Reading back through the last couple of week's postings, I see a decidedly dark cloud without much of a silver lining. Henry Louis Mencken, one of my favorite people to quote, once said

"Every normal man must be tempted at times to spit upon his hands, hoist the black flag and begin slitting throats."

Well, I can certainly agree with that. He also said,

"Democracy is the theory that the common people know what they want, and deserve to get it good and hard."

and,

"Every decent man is ashamed of the government he lives under."

Another:

"I believe that all government is evil, and that trying to improve it is largely a waste of time."

One more:
"The most dangerous man to any government is the man who is able to think things out... without regard to the prevailing superstitions and taboos. Almost inevitably he comes to the conclusion that the government he lives under is dishonest, insane, intolerable..."
I return to Mencken's quotes from time to time. My memory may be perfect, but my recall leaves a great deal to be desired, so each time I re-read his stuff I find something, one or two quotes, that illustrates or punctuates something I've recently thought or written about. Like these three in relation to the thread over at Deltoid I wrote about Wednesday and Thursday:

"The most costly of all follies is to believe passionately in the palpably not true. It is the chief occupation of mankind."

"Most people want security in this world, not liberty."

"I believe in only one thing: liberty; but I do not believe in liberty enough to want to force it upon anyone."

No, I'd rather lead them to it, show it to them, and let them choose between it and the "palpably not true." Problem is, nobody seems to want to follow.

"The public, with its mob yearning to be instructed, edified and pulled by the nose, demands certainties; it must be told definitely and a bit raucously that this is true and that is false. But there are no certainties."

I don't offer certainties. I'm right up front about that. Liberty is risky. Liberty is hard. Liberty offers no certainties. No wonder so many people want to believe passionately in the palpably not true. The truth is unsettling, uncertain and apparently not safe. But trying to make your world safe requires that you build a cage around yourself, lock the door, and hand the key to someone else who you will then be dependent on. Someone else who is under no compulsion to care for you at all. The cage might be big or small, plush or plain, but it's still a cage, and someone else is in control.

I'm like Don Quixote, tilting at windmills.

"The urge to save humanity is almost always a false front for the urge to rule."

Well, not in my case. I must be the exception.

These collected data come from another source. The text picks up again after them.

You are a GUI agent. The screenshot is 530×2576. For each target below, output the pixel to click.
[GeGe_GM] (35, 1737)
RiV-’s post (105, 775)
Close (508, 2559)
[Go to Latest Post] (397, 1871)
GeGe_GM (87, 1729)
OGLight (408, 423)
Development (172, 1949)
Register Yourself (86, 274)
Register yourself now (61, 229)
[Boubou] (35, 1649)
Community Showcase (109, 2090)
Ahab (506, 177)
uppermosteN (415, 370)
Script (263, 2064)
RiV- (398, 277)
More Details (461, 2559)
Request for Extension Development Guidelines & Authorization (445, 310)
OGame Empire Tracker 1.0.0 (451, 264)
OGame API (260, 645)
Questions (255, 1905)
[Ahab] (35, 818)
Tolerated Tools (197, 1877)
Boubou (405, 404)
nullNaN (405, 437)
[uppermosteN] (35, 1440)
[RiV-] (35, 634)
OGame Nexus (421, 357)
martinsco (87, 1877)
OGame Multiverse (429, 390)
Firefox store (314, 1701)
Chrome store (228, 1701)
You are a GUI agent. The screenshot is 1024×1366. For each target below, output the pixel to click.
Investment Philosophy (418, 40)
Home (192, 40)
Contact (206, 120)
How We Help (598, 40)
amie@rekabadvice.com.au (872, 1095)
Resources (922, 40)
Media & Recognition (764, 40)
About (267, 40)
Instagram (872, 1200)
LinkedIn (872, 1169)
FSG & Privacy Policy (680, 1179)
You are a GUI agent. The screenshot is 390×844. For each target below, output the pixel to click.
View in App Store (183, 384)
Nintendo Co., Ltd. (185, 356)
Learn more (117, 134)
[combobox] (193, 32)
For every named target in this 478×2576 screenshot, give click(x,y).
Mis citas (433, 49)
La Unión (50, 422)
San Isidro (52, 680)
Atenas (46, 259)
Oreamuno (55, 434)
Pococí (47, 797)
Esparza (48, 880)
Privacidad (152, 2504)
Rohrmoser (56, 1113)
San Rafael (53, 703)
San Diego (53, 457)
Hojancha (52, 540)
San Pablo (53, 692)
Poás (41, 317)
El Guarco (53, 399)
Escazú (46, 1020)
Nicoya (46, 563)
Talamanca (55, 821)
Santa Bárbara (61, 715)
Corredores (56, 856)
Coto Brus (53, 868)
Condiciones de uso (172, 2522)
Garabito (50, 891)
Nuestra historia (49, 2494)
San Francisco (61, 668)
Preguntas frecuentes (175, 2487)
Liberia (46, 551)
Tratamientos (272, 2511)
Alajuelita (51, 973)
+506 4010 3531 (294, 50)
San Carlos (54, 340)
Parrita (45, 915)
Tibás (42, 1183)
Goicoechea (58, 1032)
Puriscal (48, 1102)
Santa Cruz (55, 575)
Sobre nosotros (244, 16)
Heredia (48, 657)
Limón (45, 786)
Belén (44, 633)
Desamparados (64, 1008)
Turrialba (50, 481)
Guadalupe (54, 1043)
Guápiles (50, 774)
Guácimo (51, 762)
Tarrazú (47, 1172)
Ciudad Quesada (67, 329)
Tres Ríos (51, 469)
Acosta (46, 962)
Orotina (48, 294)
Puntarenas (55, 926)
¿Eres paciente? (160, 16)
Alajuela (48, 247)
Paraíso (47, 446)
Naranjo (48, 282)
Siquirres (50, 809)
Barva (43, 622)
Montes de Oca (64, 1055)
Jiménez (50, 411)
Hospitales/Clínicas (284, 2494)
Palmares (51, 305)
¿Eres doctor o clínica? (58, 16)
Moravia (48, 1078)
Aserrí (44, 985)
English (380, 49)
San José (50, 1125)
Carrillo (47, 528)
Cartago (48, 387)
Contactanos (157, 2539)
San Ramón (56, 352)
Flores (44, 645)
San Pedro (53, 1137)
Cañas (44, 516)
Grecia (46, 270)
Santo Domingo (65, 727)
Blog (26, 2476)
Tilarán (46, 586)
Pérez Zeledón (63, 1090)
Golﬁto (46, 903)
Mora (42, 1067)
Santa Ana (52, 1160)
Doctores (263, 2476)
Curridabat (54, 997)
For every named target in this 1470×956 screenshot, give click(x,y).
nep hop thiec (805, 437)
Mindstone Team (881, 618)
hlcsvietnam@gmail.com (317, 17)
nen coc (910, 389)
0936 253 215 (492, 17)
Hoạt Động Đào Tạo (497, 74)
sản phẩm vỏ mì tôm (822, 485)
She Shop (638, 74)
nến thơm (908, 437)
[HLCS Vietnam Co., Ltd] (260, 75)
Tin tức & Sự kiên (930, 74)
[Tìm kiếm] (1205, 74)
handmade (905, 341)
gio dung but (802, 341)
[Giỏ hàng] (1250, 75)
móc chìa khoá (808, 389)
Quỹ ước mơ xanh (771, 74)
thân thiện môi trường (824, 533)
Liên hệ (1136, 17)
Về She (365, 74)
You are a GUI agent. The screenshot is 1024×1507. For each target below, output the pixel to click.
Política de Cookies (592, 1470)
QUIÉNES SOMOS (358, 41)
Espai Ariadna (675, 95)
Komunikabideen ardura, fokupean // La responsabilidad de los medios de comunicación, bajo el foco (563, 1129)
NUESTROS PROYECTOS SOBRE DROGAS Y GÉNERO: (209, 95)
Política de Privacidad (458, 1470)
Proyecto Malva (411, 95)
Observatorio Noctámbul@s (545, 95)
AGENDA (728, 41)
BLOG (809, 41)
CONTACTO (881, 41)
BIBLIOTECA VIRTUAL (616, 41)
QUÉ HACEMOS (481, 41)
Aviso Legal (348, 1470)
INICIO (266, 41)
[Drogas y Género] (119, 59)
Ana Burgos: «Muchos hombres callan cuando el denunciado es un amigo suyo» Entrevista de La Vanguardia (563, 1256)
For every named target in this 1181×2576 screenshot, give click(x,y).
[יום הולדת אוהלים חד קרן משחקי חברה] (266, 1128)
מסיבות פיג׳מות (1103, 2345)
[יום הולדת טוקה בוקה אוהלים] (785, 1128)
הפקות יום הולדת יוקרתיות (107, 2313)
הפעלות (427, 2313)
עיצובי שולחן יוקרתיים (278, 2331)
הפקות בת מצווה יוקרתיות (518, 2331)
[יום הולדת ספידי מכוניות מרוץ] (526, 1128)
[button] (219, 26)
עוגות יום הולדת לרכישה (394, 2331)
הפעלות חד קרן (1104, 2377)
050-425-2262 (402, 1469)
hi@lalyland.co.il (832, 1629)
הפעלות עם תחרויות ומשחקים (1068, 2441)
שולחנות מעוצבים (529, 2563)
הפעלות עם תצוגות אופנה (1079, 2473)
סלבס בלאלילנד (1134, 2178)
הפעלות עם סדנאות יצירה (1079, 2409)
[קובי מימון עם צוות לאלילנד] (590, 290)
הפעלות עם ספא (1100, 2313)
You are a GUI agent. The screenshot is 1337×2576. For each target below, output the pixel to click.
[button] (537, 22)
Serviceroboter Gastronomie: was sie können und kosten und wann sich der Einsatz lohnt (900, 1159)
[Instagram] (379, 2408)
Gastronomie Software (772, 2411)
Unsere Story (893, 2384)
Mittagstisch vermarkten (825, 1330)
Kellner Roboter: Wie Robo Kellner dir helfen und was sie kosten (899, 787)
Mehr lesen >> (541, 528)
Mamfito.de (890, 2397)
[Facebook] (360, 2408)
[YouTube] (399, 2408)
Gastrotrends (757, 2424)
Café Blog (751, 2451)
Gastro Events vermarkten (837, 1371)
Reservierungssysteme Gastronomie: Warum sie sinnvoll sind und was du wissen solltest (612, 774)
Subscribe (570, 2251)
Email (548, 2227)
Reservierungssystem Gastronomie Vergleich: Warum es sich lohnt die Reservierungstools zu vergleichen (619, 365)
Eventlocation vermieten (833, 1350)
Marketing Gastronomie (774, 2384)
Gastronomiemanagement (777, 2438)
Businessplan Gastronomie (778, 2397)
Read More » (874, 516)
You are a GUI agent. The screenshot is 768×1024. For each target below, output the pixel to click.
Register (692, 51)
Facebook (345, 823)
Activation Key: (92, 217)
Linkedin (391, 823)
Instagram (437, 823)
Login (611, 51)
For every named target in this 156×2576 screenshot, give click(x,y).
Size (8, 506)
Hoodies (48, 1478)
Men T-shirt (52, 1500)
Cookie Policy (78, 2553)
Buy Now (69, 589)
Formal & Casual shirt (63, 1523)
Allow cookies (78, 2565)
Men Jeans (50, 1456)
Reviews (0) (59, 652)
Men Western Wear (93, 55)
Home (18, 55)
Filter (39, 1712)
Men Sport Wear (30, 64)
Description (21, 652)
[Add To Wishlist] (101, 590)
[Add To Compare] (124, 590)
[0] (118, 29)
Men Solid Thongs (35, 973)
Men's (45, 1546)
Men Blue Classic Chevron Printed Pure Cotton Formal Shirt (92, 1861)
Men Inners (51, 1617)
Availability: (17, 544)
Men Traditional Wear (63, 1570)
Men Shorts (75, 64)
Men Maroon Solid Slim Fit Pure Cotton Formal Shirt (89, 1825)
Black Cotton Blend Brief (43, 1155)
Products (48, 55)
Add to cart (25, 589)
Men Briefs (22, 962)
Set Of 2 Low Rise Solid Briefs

"Whenever you hear a man speak of his love for his country, it is a sign that he expects to be paid for it."

Ditto.

"It is inaccurate to say that I hate everything. I am strongly in favor of common sense, common honesty, and common decency. This makes me forever ineligible for public office."

Yup.
"I believe that it is better to tell the truth than a lie. I believe it is better to be free than to be a slave. And I believe it is better to know than to be ignorant."
Absolutely.

I have said, in more than one post, that it appears to me that the system we live under is damaged beyond repair. The duct tape, chewing gum and bailing wire aren't going to hold forever. Many of the components of tyranny exist and we're happy to build more, tearing chunks out of the Constitution as building blocks, cheerfully and deliberately avoiding thinking about how easy it will be for someone in the future to assemble those new components into a working whole. "It won't happen," we think. "This is America - Land of the Free, Home of the Brave. Besides, my cage is big and plush. That's someone else's problem."

I've said that I think a crash is coming, but then people brighter than I have been predicting the same throughout the centuries. (That's comforting until you realize that some of them were right.) I said in the comment thread over at Feces Flinging Monkey this morning, "When a sitting Supreme Court Justice admits defeat, "Game Over" indeed. All that's left seems to be the bloodbath." Well, yes. But that doesn't mean I'm ready to hoist the black flag and start slitting throats. (The urge is there, but I'm 42 and out of shape.) Besides, like Don Quixote I tilt at windmills, I don't slit throats.

There's an old joke about a man who was condemned to death for stealing a kiss from the King's daughter. He told the King that if his life was spared, he would teach the King's favorite horse to sing. Instead, the King made a bargain.
"I'll spare your life for one year," the King said. "If in that year you teach my horse to sing, you will go free. If not, your sentence will be carried out."

Later in the stables the condemned man, chained in the stall, was brushing the horse and crooning in its ear when a stablehand came up. "Why'dye make sooch a harebrained bargain?" he asked.

"A lot can happen in a year," the man replied. "The King could die. The horse could die. I could die. And who knows? The horse might learn to sing."
I think our freedoms are going - slowly, incrementally, inexorably. I think it's self-inflicted. I no longer think the Courts are the answer. I don't see an answer. The one I thought would save us is, I'm now convinced, just another mechanism of that inexorable slide.

But I could be wrong. The horse might learn to sing, so I'll keep standing here crooning in its ear.